- _Passage shown_:
------------------------------------------------------------
Infertility Awareness Week (*Day#1)



Today marks the beginning of National Infertility Awareness week. I figured, I would start with some facts…

Interesting Fact about Me: I am 95% Infertile. This is per an HSG done in January.

Did You Know? Infertility affects 7.3 million people in the U.S. This figure represents 12% of women of childbearing age, or 1 in 8 couples. (2002 National Survey of Family Growth)

A couple ages 29-33 with a normal functioning reproductive system has only a 20-25% chance of conceiving in any given month (National Women’s Health Resource Center).

After six months of trying, 60% of couples will conceive without medical assistance. (Infertility As A Covered Benefit, William M. Mercer, 1997)

Knowing That, Infertility is something that is extremely hard to deal with, physically (with the poking and prodding and monitoring, and high risk doctors visits, and the charting and much more) but especially mentally and emotionally (Because each month you get your hope… that small little itty bit that you just may be pregnant, and then aunt flow comes… and that’s just the tiniest bit of the mental and emotional).

You honestly feel like you are broken because your body doesn’t do the most basic function it was designed to do. I feel broken, all the time. Like I’m less of a woman because my body cannot do what it was designed to do. It cannot conceive a child, and carry it to term, without interventions of medical staff, and even then, that cannot guarantee it.

It’s so hard for me to grasp how my daughter, Gabriella, was conceived at a time in my life where I was not trying for a child, used all the protection methods possible, had just experienced months before the loss of my stillborn and then the moment I want a child, I simply cannot.
------------------------------------------------------------
- _Data section_:
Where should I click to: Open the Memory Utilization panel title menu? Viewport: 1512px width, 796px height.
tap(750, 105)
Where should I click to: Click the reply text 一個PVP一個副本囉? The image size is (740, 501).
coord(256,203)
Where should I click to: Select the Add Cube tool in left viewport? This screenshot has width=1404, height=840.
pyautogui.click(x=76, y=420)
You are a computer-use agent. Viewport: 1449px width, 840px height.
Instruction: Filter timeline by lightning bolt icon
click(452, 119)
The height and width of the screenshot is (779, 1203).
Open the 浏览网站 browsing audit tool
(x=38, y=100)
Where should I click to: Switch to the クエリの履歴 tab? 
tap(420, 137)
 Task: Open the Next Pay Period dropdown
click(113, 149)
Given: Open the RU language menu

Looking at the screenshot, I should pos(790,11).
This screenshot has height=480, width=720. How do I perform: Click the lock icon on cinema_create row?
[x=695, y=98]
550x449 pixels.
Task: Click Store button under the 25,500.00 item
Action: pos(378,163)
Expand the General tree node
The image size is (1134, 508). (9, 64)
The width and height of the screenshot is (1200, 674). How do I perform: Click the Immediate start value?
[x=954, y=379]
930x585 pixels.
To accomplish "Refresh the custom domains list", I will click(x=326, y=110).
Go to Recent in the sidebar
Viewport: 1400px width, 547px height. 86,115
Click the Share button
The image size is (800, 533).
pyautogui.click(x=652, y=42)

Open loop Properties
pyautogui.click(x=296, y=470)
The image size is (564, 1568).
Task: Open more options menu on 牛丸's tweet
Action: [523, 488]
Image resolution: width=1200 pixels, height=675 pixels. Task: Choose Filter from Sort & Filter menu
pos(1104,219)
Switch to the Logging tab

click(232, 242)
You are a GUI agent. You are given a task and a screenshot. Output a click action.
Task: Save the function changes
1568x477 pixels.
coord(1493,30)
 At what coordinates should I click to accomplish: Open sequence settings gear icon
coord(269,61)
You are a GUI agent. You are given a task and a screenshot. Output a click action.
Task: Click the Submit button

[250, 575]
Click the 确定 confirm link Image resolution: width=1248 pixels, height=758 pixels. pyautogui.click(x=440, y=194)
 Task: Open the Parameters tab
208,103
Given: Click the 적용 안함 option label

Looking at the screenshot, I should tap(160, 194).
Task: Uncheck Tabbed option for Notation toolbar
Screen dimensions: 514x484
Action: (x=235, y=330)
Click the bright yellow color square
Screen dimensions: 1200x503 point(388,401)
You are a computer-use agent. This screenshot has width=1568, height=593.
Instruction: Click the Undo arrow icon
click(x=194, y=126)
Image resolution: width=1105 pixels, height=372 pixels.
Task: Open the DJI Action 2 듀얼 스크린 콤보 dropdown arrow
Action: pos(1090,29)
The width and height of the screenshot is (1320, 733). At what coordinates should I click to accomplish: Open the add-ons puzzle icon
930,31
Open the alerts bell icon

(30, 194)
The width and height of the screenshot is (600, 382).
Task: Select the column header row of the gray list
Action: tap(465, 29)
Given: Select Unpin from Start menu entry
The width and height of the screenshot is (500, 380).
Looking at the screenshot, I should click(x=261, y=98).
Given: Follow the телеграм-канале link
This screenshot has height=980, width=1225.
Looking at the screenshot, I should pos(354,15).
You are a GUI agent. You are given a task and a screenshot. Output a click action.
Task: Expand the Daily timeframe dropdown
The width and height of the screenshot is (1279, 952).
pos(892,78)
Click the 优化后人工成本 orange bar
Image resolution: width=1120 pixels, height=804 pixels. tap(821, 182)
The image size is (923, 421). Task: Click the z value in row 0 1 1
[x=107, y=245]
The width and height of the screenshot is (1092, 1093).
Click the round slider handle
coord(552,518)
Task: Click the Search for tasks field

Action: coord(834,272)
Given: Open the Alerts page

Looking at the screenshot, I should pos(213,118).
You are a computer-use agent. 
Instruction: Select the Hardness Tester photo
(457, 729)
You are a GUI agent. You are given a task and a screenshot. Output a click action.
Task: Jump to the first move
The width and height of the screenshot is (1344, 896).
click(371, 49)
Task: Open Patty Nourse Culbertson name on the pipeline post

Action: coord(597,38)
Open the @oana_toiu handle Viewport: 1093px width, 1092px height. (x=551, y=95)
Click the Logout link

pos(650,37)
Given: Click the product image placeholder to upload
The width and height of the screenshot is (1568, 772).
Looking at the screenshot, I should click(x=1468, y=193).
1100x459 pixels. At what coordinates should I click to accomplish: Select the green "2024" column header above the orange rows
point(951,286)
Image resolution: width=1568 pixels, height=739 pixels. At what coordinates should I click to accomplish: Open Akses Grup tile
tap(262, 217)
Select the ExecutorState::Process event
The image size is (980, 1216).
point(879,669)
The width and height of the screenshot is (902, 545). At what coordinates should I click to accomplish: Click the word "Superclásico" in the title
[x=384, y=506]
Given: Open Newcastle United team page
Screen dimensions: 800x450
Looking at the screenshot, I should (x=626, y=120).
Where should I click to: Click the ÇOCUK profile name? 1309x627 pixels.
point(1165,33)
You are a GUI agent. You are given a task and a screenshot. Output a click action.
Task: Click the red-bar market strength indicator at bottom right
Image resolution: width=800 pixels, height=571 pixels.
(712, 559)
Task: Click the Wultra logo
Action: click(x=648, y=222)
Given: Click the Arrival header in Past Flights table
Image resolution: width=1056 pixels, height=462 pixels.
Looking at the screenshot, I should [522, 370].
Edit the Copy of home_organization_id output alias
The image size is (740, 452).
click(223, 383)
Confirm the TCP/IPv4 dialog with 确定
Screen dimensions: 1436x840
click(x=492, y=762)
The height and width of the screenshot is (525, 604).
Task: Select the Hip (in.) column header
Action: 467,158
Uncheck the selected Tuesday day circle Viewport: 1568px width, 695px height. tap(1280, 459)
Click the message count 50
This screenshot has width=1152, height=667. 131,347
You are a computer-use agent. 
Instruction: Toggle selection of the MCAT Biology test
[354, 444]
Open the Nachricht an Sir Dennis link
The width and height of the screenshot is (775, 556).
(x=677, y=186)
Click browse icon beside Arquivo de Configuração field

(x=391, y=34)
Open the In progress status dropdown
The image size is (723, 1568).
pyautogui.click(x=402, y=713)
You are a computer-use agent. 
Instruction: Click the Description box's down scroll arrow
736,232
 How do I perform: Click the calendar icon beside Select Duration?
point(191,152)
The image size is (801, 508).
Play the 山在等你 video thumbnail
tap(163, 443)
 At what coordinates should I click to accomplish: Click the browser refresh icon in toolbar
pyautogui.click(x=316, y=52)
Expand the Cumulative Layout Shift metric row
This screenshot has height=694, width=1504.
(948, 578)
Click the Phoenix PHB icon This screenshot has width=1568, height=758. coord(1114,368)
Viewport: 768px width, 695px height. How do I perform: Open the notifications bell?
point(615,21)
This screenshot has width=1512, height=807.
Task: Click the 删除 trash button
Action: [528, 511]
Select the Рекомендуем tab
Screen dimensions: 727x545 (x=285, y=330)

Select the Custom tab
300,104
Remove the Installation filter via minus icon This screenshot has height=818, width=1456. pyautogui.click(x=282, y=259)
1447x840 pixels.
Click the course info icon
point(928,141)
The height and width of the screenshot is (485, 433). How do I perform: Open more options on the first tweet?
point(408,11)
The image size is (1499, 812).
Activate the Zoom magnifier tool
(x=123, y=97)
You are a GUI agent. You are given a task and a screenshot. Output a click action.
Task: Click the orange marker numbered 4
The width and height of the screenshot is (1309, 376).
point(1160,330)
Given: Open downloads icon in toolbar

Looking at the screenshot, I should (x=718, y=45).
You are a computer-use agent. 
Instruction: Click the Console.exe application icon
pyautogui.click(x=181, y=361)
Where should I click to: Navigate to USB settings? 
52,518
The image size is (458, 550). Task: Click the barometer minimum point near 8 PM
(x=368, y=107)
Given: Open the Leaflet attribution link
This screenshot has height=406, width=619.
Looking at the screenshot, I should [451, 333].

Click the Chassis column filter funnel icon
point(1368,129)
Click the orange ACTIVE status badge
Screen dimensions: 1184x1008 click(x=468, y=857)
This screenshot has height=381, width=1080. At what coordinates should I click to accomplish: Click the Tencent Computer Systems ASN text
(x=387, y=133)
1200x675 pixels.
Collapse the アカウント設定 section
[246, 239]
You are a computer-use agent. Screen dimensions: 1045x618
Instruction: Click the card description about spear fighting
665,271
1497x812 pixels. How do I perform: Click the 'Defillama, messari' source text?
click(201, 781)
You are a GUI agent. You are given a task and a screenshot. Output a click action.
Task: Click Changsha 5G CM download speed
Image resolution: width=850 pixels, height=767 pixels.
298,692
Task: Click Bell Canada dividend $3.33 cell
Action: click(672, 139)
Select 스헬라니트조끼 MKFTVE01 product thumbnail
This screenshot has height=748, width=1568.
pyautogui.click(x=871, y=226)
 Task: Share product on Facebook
------------------------------------------------------------
Extend the post on Infertility Awareness Week, beginning immediately after its last sentence. The material shown has no connection to the post on Infertility Awareness Week.

It makes me love every moment with my daughter more, and consider myself lucky that I have her, and cherish every moment with her, and love her more than life, but that DOES NOT and CAN NOT take the place of the void… the hole in my heart that I feel knowing that she cannot have siblings … knowing how hard it is… knowing what I’m up against, and what I face…

I get angry with God at times. I get angry with myself. I get asked by many “Why are you still trying after so many losses” How many losses to be exact, I’ve lost 5. 6 if you count the chemical and 7 if you count my stillborn. 7 used to me my lucky number, not so much anymore.

It is so incredibly hard to go through the disappointment and heartache and depression month after month, year after year, to get something that should be so easy.

You feel like you would do anything in your power and go through anything to get that miracle that comes so easily to most people, or as I like to call them “fertile mertiles”.

This is the face of infertility, and it hurts so much to have to struggle through it. To feel broken, and to feel alone in your struggle for something you want so badly, something you would do anything in your power, even die for, to have…

Lets Not SILENCE infertility anymore, and raise awareness of this disease. It is such an emotionally, mentally, physically, financially and mentally bearing disease that affects BOTH men and woman alike.